Он вылил молоко в красную кастрюльку, поставил ее на старомодную спиртовку, стоявшую на столе, чиркнул спичкой. Достал из шкафа две кружки.
— Выпьешь со мной кружечку?
— Вечером только ростбиф. С луком, — сказал я. Он продолжал рыться в шкафу.
— Вот так штука, хлеба-то у меня нет больше, — пробормотал он. — Забыл купить.
— Сбегать в магазин, старшой?
— Он уже закрылся, малыш, — сказал он. — Проживу и без хлеба.
— Почему не попросишь у невестки взаймы?
Он махнул рукой.
— Проживу и без хлеба.
— Ясное дело, проживешь, — сказал я. — Но почему твоя невестка не приносит тебе молоко и хлеб, для себя-то она все равно по утрам в магазин ходит.
Он обратил ко мне густые белые усы. Если у него под шапкой и волосы такие же густые, подумал я, тогда они погуще моих.
— Ей, бедняжке, с детьми хлопот хватает.
— Бедняжка, — сказал я. — Бедная твоя невестка. Невестка — кара небесная, верно?
Он опять глянул на меня своими усами, казавшимися разумнее глаз.
— Все у меня в порядке, — сказал он. — Оно, конечно, что правда, то правда, пока жива была моя бедная жена… Нет, я не жалуюсь. Но зачем и коптить небо такому старику вроде меня?
— У тебя волосы уже выпадают? — спросил я.
— Нет, у меня все в порядке, — сказал Йошка. — Ну конечно, одно мне не нравится: когда к ним гости приходят, меня на ключ запирают снаружи. А так — все у меня ничего.
— Волосы-то выпадают уже? — спросил я еще раз.
— Когда голову мою, — сказал Йошка. — Тогда в тазу волос полно, так и плавают белыми клочьями, уж лучше не мыть.

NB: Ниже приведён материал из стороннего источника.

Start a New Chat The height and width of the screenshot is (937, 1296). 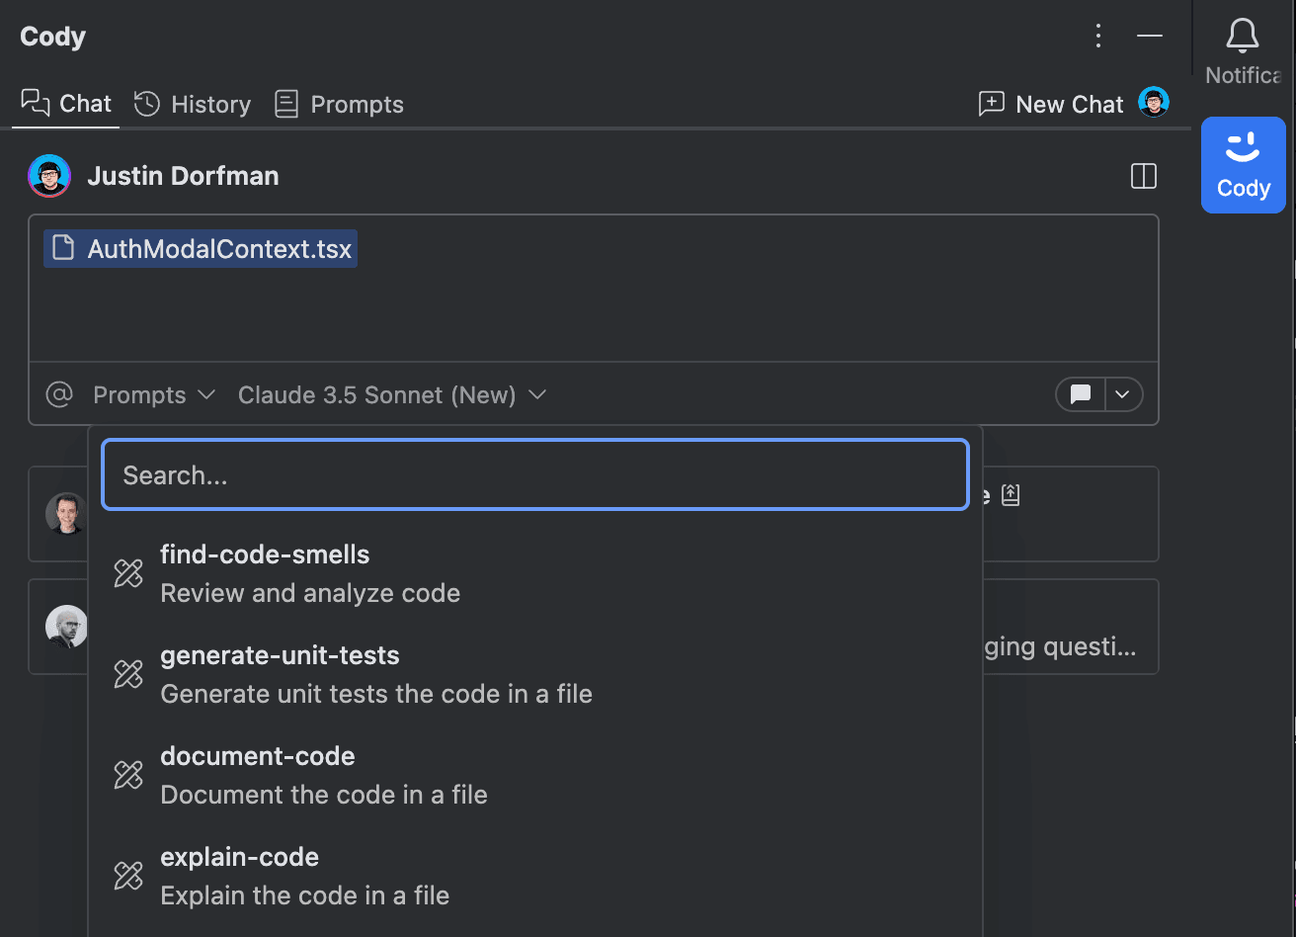click(1051, 104)
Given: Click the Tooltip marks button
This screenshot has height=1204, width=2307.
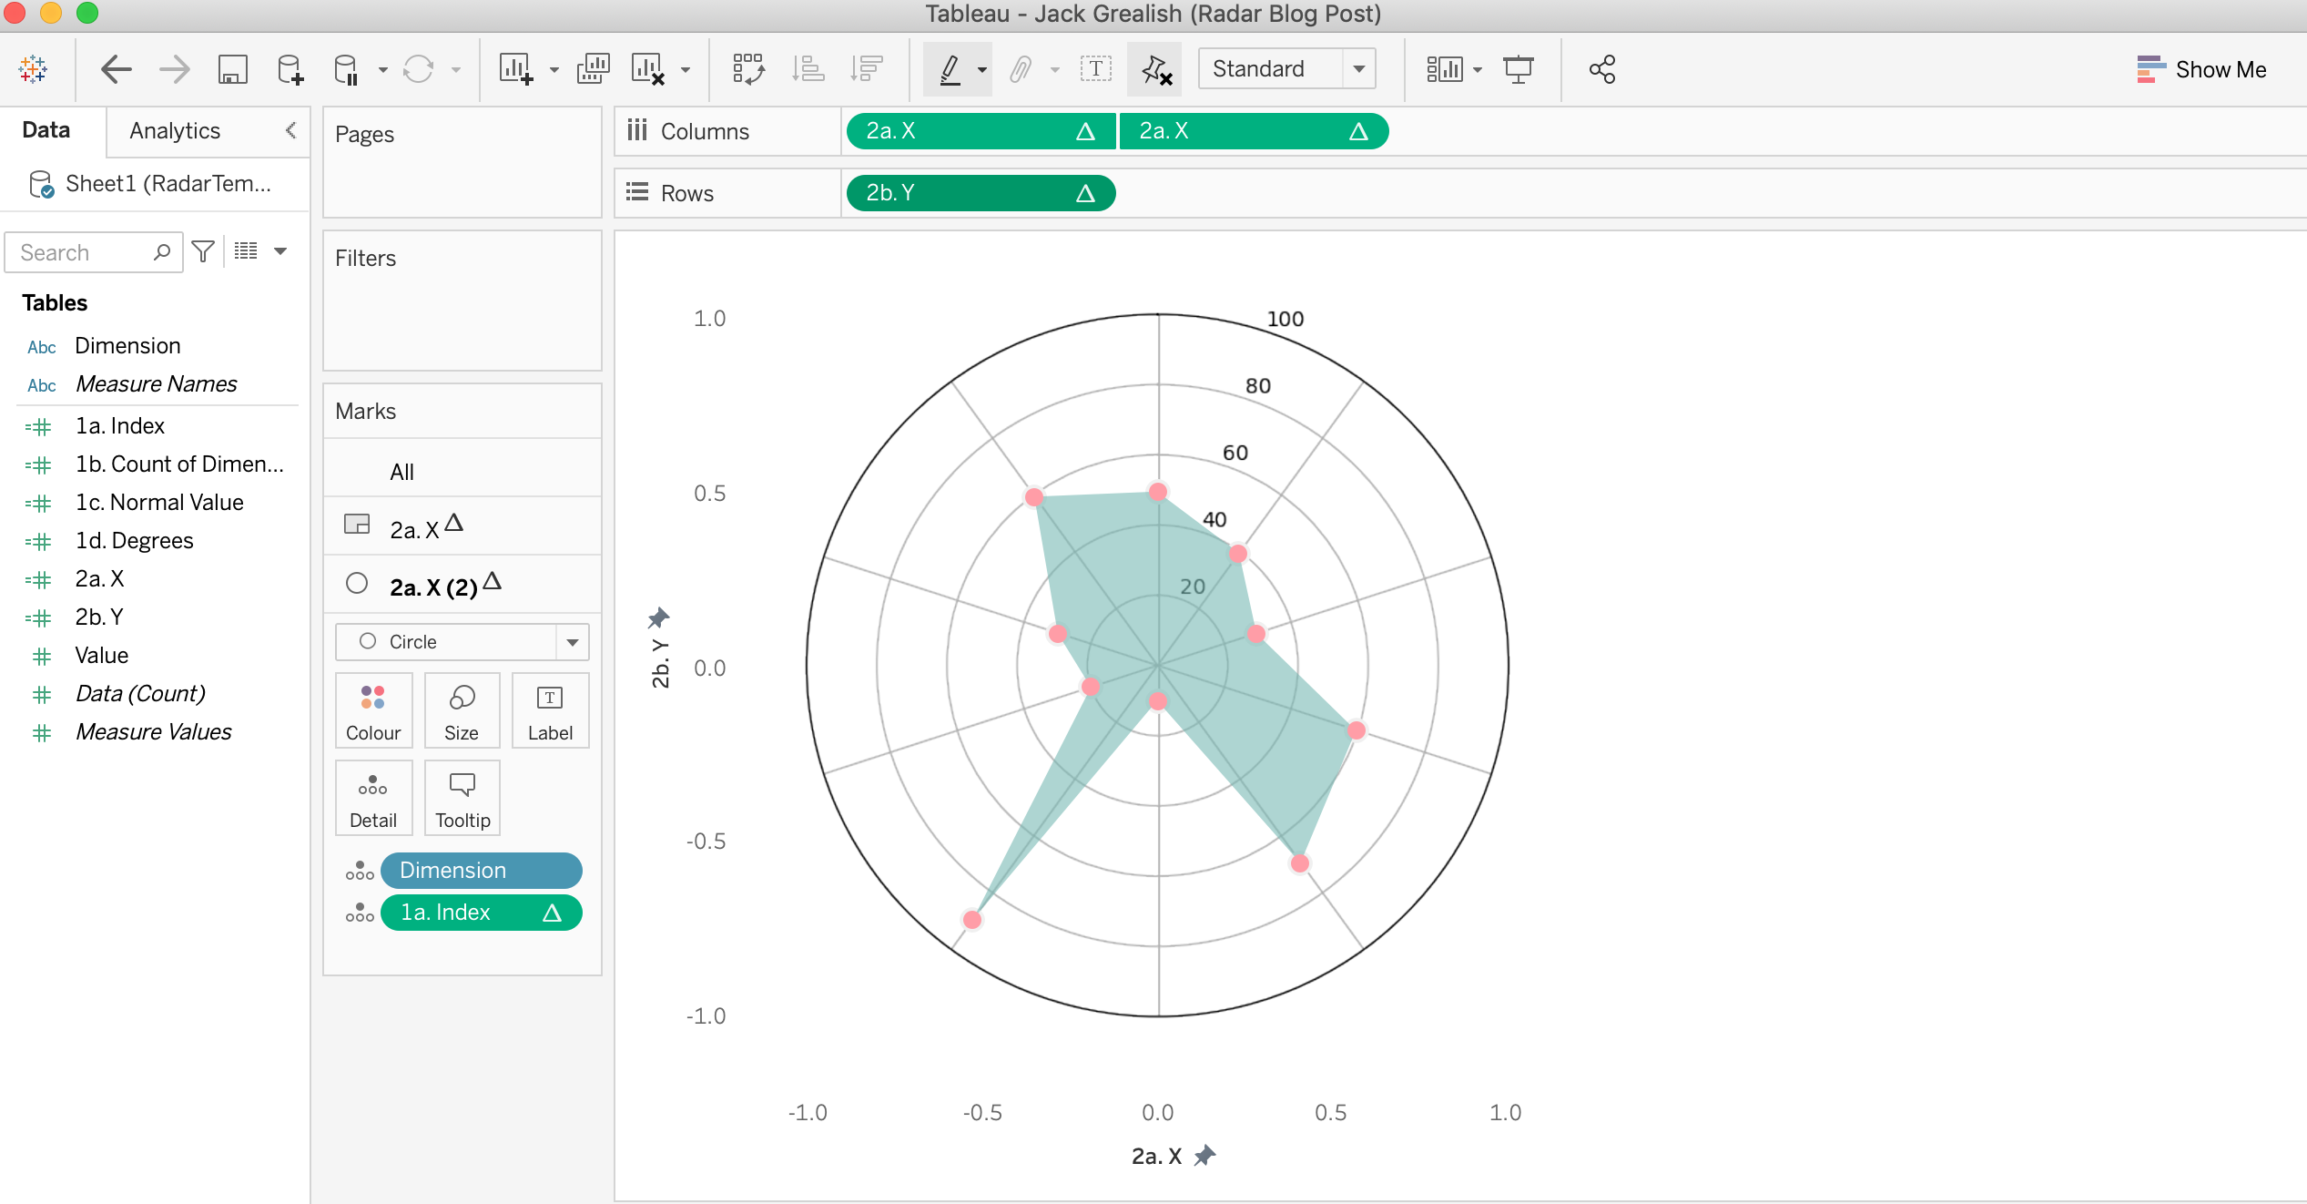Looking at the screenshot, I should [x=462, y=798].

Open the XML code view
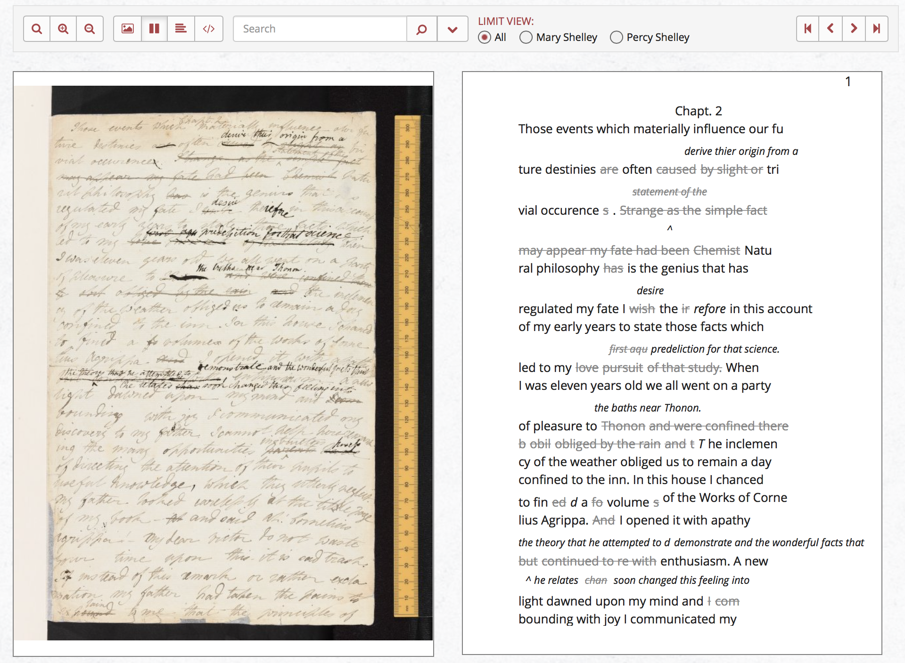[x=209, y=28]
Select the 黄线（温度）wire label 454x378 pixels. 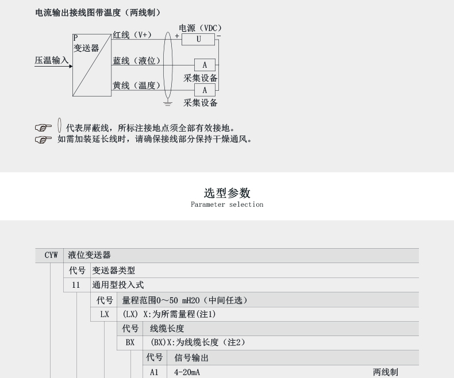[x=136, y=86]
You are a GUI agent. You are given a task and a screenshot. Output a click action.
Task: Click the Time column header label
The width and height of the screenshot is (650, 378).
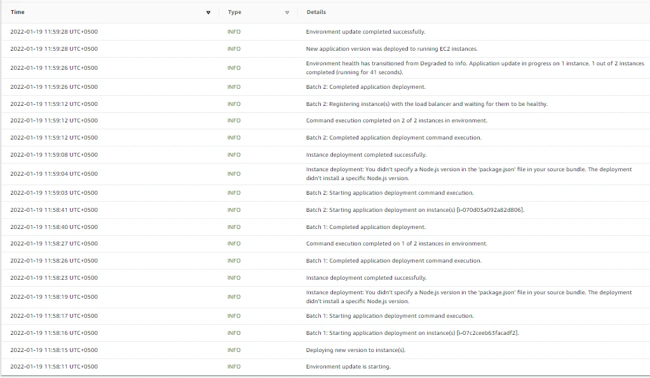[x=18, y=12]
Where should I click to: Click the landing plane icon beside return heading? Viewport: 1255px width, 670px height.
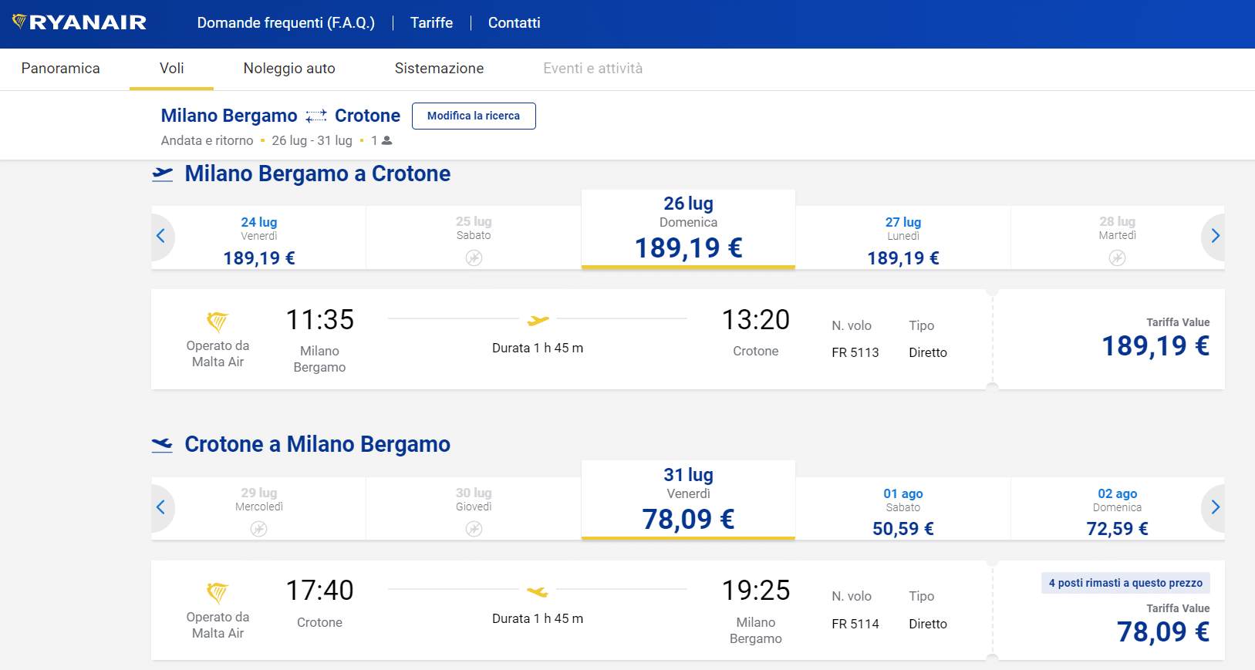[x=162, y=445]
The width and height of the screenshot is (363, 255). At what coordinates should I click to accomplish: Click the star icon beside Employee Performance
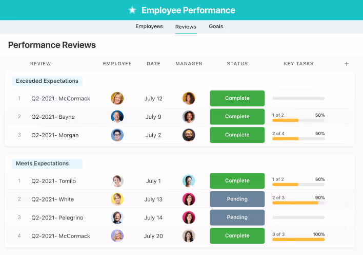pos(132,10)
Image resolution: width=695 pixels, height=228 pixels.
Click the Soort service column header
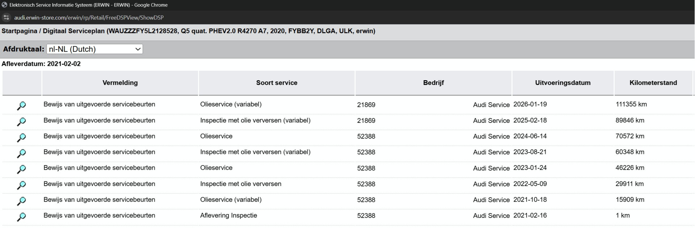[277, 83]
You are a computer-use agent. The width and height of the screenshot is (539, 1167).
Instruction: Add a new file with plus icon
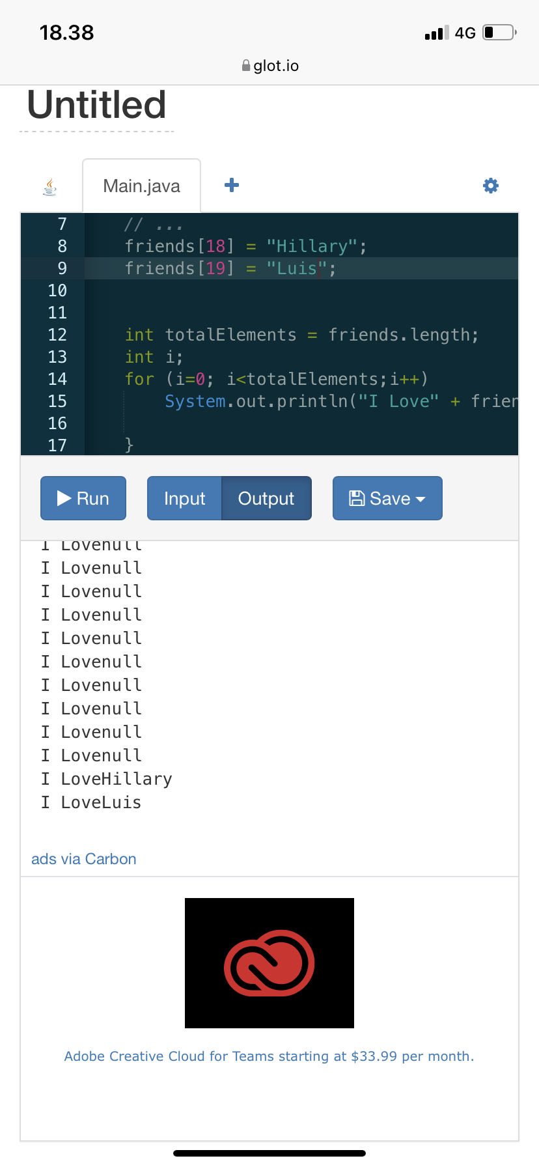tap(231, 186)
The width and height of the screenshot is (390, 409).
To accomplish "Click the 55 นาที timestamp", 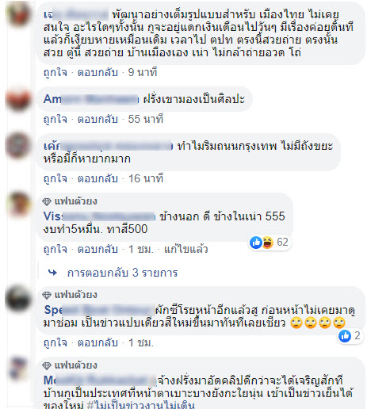I will pos(146,119).
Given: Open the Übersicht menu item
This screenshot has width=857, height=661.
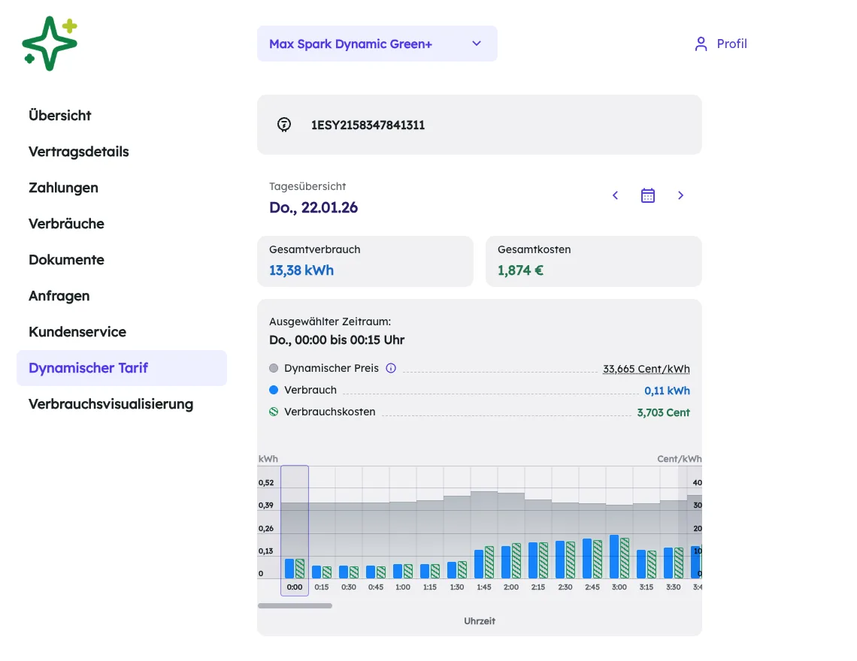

— У меня и без мытья сыплются, — сказал я, — едва поспеваю снимать с пиджака. Знаешь ли, сколько весит такой волос?
— Покуда не взвешивал, — сказал Йошка.
— Просто поверить трудно. Бывает, работая за столом, сниму волос с воротника и, не вставая, бросаю в корзину для бумаг, а она от меня шагах в трех стоит. Такой волос не плывет по воздуху, а падает.
Тем временем молоко вскипело.
— Есть у меня овечьего сыру немножко, домашнего, — сказал Йошка, — сестра прислала из Богоша. Хочешь?
Возвращаясь домой, я размышлял о том, найдется ли добрая душа, которая бы вдосталь снабжала меня овечьим сыром, когда и меня, после смерти Жофи, переселят в комнату для прислуги.
Можно с определенностью сказать, что именно старость, вышелушивая постепенно из жизни нашей добродетели и прегрешения, показывает неподдельно, то есть наиболее достоверно, ее, жизни этой, ценность. Да и для выявления подлинной ее ценности старик подходит наилучшим образом. Глаза у него не разбегаются, ум натренирован, разочарования позади. Мы уже ничего не ждем от мира и от самих себя тоже ожидаем немного. Мир и себя мы благословляем — это удобнее, чем проклинать.
Что любовь сменяется рано или поздно привычкою — дело также известное. Но когда исчезают и последние крохи привычного, это все же ошеломляет, как человек ни стар. Обращение апостола Павла не наблюдал бы я более потрясенно, чем измену Жофи, — я даже забыл посмеяться. Понятие верности мы давно уж положили на долженствующее место, то есть в ящик для игрушек, но чтобы и нервные пути можно было переставлять, словно железнодорожные стрелки… ну-ну!